**EXCERPT PROVIDED**
Love your enemies... Then your reward from heaven will be very great... You must be compassionate, just as your Father is compassionate. - Luke 6:35-36

The rationalizations don't hold

I used to defend these passages myself, with the rationales I'd been handed. "Those nations were so far gone there was no redeeming them; even the children would grow up to seek revenge." That might satisfy your mind for a while, especially coming from someone you regard as an authority. But examine it honestly and it falls apart. Genocide doesn't remove evil; it removes a group of people. Sin is a human condition, not the property of one tribe - and it always comes back in another form. The attempt rarely even works: the Amalekites show up again fifteen chapters later, and again in the days of Hezekiah, and Haman in the book of Esther is described as a descendant of their king.

**WHAT YOU NEED TO DO**
Summarize the excerpt headed "The rationalizations don't hold" in two sentences.

**Target pointing data**
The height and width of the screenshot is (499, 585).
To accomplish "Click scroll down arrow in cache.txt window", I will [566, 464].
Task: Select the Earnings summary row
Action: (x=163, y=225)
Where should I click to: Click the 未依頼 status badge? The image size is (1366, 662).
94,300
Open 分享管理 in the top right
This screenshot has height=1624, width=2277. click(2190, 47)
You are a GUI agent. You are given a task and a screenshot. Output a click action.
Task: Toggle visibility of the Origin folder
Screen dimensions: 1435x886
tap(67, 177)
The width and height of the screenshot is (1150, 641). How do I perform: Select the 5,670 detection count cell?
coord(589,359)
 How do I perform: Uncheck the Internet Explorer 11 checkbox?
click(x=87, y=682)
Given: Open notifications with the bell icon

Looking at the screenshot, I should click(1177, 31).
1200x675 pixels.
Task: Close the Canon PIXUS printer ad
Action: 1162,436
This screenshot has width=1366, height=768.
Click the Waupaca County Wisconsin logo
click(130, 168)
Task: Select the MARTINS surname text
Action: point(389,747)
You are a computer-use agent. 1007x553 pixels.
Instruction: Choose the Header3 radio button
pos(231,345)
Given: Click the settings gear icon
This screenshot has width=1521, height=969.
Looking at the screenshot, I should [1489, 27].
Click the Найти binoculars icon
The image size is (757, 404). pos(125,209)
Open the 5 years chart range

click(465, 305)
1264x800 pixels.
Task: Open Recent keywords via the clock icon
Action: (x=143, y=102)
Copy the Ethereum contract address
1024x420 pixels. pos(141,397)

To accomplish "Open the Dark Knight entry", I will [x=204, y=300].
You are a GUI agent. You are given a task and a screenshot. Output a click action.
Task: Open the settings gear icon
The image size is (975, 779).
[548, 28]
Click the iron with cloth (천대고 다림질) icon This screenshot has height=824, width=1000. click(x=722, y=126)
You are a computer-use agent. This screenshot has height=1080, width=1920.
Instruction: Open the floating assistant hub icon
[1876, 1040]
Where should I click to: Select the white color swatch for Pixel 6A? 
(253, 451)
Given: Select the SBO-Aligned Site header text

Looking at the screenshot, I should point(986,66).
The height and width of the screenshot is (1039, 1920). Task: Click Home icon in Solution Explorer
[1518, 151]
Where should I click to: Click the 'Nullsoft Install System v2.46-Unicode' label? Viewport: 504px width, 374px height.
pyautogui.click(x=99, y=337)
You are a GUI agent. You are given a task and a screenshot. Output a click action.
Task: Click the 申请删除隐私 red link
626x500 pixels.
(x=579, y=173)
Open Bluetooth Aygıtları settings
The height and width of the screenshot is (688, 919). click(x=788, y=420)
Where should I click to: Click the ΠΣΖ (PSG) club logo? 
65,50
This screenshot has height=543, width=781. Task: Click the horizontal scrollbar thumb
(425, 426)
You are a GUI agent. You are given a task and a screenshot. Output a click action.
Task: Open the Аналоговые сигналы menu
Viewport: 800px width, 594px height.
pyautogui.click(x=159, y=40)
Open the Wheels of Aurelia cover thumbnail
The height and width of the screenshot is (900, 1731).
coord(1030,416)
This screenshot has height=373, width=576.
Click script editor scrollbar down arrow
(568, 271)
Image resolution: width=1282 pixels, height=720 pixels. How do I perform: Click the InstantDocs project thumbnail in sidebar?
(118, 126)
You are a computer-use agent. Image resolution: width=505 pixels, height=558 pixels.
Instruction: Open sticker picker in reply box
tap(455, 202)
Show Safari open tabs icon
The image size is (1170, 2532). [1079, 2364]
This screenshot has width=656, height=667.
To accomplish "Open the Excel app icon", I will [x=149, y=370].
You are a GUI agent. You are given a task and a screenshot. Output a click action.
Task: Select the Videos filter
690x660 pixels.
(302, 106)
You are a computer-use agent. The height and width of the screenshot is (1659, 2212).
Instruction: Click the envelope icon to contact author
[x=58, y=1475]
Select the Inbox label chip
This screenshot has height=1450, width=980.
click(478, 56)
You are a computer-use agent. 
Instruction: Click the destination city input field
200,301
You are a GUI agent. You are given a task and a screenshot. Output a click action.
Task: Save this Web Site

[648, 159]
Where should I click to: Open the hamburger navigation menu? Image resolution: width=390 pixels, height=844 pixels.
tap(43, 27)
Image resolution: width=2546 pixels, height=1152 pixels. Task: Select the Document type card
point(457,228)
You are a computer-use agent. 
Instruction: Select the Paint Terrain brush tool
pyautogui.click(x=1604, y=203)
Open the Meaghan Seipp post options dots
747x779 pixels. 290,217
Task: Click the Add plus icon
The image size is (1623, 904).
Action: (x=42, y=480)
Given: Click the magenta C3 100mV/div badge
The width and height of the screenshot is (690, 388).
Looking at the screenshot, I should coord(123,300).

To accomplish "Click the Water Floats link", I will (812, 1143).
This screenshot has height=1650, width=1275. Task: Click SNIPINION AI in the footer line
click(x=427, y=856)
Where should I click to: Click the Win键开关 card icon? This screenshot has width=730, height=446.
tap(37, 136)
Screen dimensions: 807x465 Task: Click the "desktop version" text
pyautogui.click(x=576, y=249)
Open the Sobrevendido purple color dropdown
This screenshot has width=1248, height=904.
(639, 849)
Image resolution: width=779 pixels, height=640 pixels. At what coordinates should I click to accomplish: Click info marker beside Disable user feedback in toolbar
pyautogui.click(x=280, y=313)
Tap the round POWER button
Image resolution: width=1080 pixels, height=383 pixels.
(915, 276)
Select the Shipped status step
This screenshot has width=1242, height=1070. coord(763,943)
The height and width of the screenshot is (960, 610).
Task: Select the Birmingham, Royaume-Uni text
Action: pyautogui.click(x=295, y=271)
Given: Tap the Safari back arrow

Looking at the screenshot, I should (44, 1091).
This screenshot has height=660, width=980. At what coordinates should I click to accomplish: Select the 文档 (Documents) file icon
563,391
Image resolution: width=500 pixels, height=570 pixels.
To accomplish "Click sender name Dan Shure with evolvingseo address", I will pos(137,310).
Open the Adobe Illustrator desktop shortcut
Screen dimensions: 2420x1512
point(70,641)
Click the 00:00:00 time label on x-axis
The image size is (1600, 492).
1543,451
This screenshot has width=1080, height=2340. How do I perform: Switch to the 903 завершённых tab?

**TASK RESPONSE**
The writer once defended these passages with the rationale that those nations were beyond redemption and that even their children would grow up to seek revenge, but says this argument falls apart under honest examination. Genocide removes a group of people rather than evil, because sin is a human condition that always returns in another form, and the attempt rarely even works, since the Amalekites reappear later and Haman in Esther is described as a descendant of their king.